Peering at a small patch of sky near the south celestial pole, NASA's Hubble Space Telescope used its full array of instruments to look nearly all the way across the universe. Called the Hubble Deep Field South (HDF-S), this new far-look complements the original Hubble "deep field" taken in late 1995, when Hubble was aimed at a small patch of space in the opposite direction on the sky, near the north celestial pole.
[lower left] - The carefully selected HDF-S target field in the constellation Tucana, as imaged by the 4-meter Blanco telescope at the Cerro Tololo Inter-American Observatory in Chile. The field of view is 15 arc minutes, approximately half the angular diameter of the full moon. The respective fields of Hubble's three instruments are outlined.
[upper left] - The deepest visible/ultraviolet light image of the universe ever taken, revealing galaxies down to 30th magnitude. Glaring fiercely across 12 billion light-years of space is the brilliant beacon of a distant quasar (z=2.2). Most of the galaxies in this view lie between us and the quasar. The image was taken with the camera on the Space Telescope Imaging Spectrograph (STIS). The STIS recorded how numerous invisible intervening clouds of hydrogen gas affected the quasar's light. Some of the galaxies in the image may be linked to these clouds.

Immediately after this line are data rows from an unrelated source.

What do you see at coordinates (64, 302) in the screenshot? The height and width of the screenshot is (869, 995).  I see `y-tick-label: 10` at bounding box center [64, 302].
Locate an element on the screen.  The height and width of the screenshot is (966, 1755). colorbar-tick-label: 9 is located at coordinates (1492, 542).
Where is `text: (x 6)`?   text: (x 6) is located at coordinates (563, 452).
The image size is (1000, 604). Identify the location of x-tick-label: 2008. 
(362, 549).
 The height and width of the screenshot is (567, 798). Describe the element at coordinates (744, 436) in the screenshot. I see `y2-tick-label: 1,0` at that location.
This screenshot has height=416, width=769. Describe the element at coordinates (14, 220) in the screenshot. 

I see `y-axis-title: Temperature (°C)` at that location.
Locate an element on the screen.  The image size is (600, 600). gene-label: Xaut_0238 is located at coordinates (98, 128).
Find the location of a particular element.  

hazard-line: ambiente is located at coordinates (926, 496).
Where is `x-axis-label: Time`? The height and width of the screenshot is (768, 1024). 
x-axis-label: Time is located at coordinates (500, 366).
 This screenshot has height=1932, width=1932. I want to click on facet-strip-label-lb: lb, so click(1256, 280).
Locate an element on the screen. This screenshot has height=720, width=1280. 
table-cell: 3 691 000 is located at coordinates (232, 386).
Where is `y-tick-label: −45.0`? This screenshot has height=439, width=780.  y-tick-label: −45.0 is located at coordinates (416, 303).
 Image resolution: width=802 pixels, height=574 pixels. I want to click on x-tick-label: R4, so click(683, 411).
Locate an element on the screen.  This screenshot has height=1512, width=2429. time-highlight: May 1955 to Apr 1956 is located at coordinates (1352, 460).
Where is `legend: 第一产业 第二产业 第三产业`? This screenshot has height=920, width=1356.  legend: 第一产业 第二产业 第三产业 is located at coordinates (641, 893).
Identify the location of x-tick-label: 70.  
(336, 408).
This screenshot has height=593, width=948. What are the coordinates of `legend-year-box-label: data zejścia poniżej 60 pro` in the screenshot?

[upper right] - Several thousand never-before-seen spiral, elliptical and colliding galaxies snap into view in this Hubble Wide Field Planetary Camera 2 (WFPC2) image. The image has a striking similarity to the WFPC2's picture of the northern deep field. The full color picture can be used to estimate galaxy distance and ages.
[lower right] - Hubble's Near Infrared and Multi-Object Spectrometer (NICMOS) captures the "invisible light" coming from stars hidden in dusty galaxies, and galaxies that are so far away their light has been stretched beyond the red end of the visible spectrum.